> **Problem requirements**
From the line containing "Given: Collapse the" to the last line of the listing, transcribe exactly and add nothing else; keep both ends and omit pictures.

==== Records for this exercise

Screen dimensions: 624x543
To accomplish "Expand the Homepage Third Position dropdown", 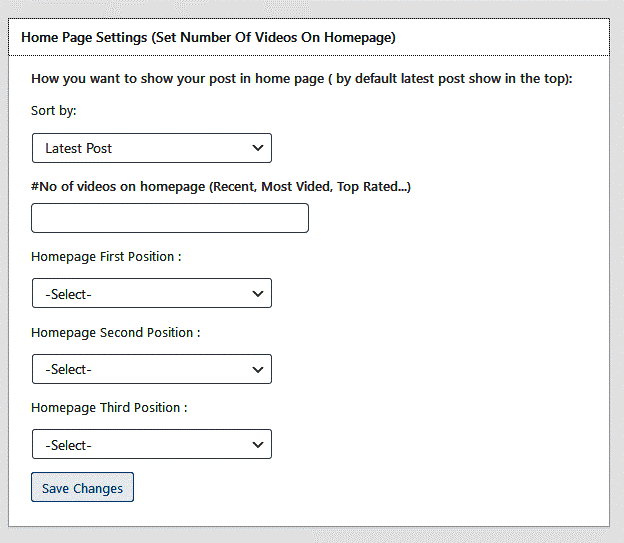I will [x=152, y=444].
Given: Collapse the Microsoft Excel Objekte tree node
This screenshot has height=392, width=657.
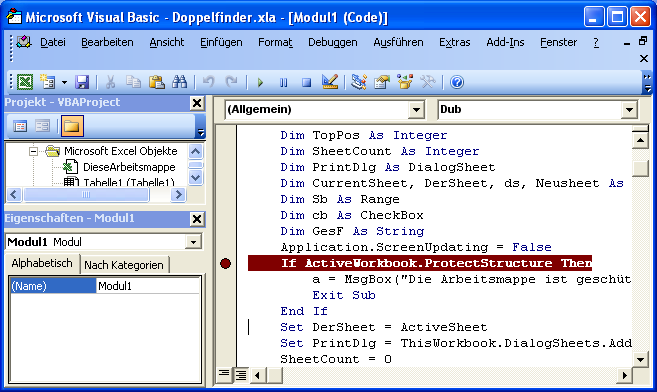Looking at the screenshot, I should 34,151.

========

> **Exercise result**
Given: Collapse the Microsoft Excel Objekte tree node
This screenshot has height=392, width=657.
Looking at the screenshot, I should 34,151.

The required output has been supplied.